藍は大地からのさずかりもの。肥沃でなければ、育たない。でも、正しく手間をかければ、すくすくと育ってくれる。
耕す。 育てる。 天日で乾燥。 醗酵。藍建て。2年以上の時間をかけて、美しい藍は季節を重ねて磨かれていく。
藍を作る。朝、 昼、 晩。 毎日、 藍と対話する。藍の機嫌をうかがいながら、慎重に。こちらの勝手な都合で藍は染めさせてくれない。
でも、正しく手間をかければ、答えてくれる。
本藍染 雅織工房は徳島県の佐藤蒅(すくも)を使い染液の醗酵(藍建て)、維持まですべての工程を昔ながらの方法で生産を行っております。

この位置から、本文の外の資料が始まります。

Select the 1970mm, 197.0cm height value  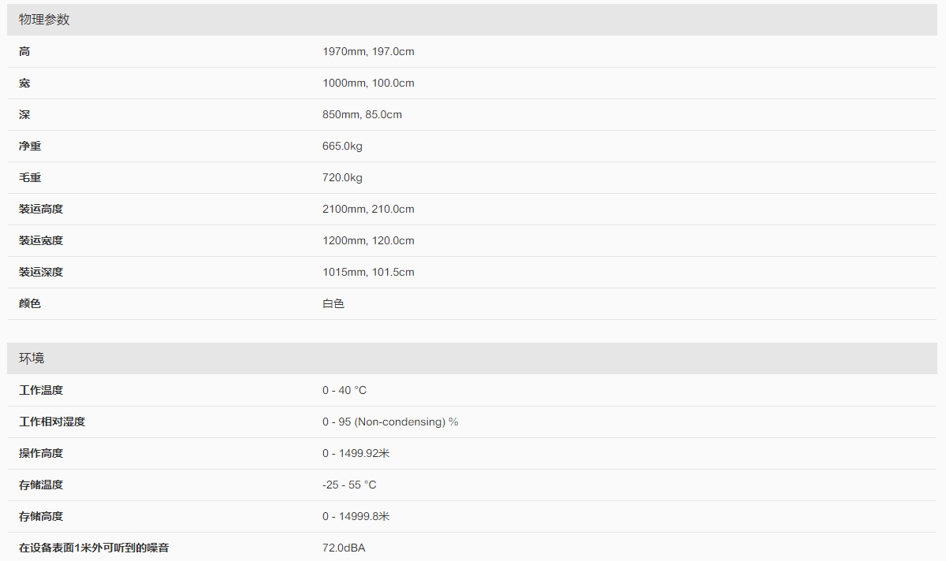pyautogui.click(x=368, y=52)
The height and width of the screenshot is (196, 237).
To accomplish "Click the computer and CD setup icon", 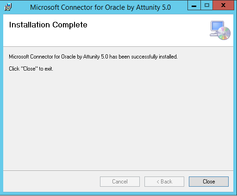I will (220, 30).
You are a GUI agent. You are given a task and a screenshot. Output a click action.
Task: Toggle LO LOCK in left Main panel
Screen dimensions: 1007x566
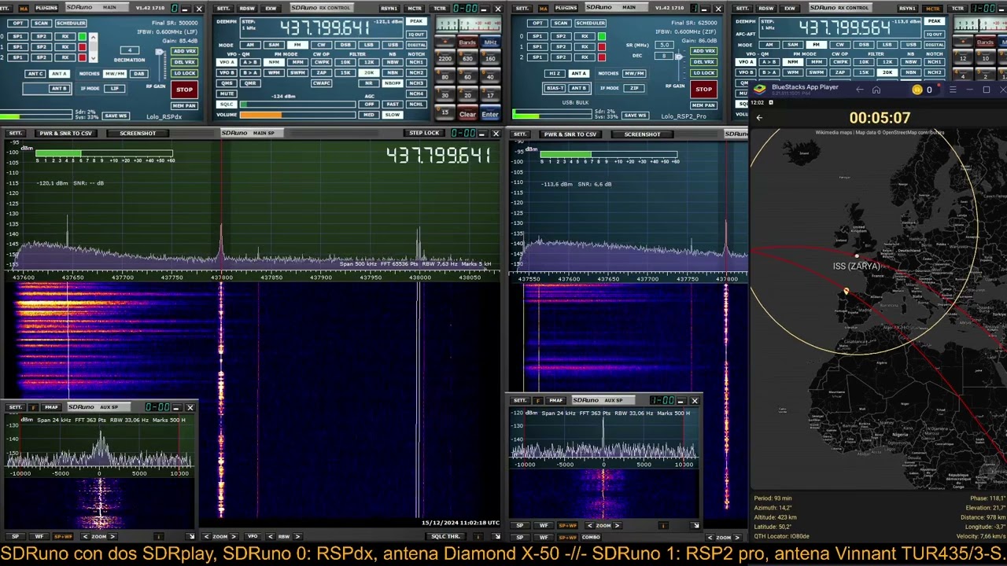[184, 73]
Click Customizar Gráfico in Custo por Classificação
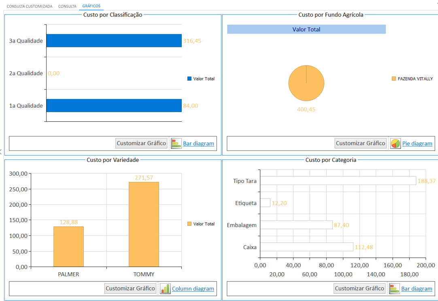Image resolution: width=438 pixels, height=301 pixels. [141, 143]
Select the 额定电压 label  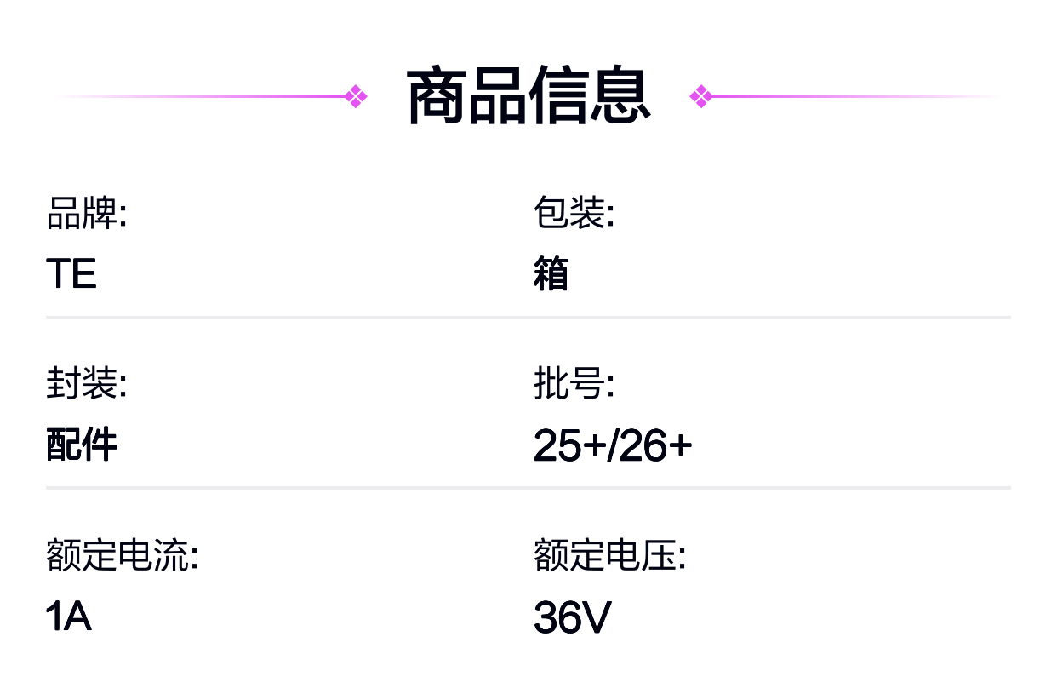[609, 556]
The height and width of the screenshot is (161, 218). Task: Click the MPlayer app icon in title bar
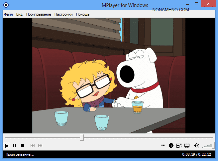coord(6,5)
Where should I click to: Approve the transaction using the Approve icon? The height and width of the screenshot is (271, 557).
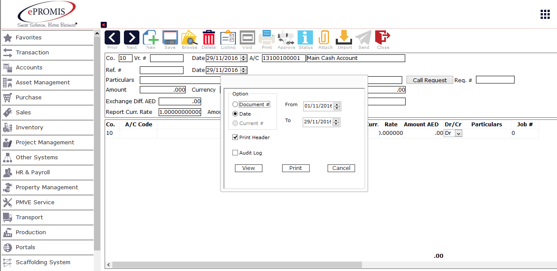[286, 38]
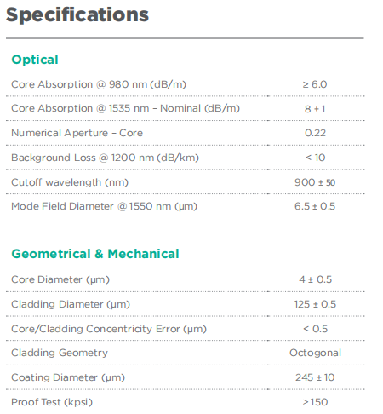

天然100%を守るために、素材にこだわっています。自然の恵みから生まれる藍染は、そのありのままの素材の力を引き出すため蒅(すくも)、灰汁、消石灰、日本酒、麩(ふすま)という限られた素材だけを使用します。
そのためには佐藤家だけが守りつづけるすくもが不可欠です。
蓼藍は一年草のため、種をとり続けなければなりません。
世界対戦時に禁止作物となりながらも、17代目佐藤平助は憲兵からのがれ、姪の岩田ツヤ子と共に蓼藍/白花小上粉種の種を取り続けました。
江戸時代、「瑞一」という一級の称号を独占した「白花小上粉」は現在、1軒のみ、すくもの製造のために栽培されています。
雅織工房の藍染は化学染料で安価に大量生産できる技術ではなく、
染色する前に多大な時間と労力を必要とする製法です。
蒅(すくも)・灰汁・石灰・日本酒・麩(ふすま)だけのシンプルなレシピが
藍そのものが本来もっている美しい色を引き出すことができます。
淡い色を染めるにも何度も何度も染め繰り返して、少しずつ色を重ねていきます。
その年の藍の出来や、染める日の藍の状態により、微妙に深みが変わるその青は同じものは一つとない、一点ものです。
仕上がりや染まりつきに影響するためのかかせない作業。
不純物を十分に洗い落し、3時間以上流水にさらしてから藍甕に浸していきます。
長年の経験と研ぎ澄まされた感覚で一点一点染め上げていきます。
ちょっとした手加減が、仕上がりに大きな差を生みます。しっかり絞り上げることで、藍が生地へ十分に入り込み、色の強度を上げていきます
目で確かめながらの手洗いは、藍の色目に影響を与える大事な作業。
何時間も流し水をしながら、水中の酸素も利用することで色の強度が格段に違ってきます。
決して、急いで染め上げてはいきません。数日にわたって染め上げることで色を落ち着かせ、藍はより深く糸に浸透し、丈夫にしていきます。
このひと手間に職人としての思いを込めていきます。
生地の特性を見極めながらの後処理。余分な藍を落とすことで、色が冴えわたり、藍の色を最高の状態にする大事な作業。
色落ち・色移りの少ない藍染めを目指して作っています。
藍は生きものです。生地に染まりついた後でもまだまだ変化しやすい状況が続きますが、それも藍染めの魅力です。
当工房の藍染めを選んでいただいたお客様に藍のある暮らしをしっかりお伝えしていきます。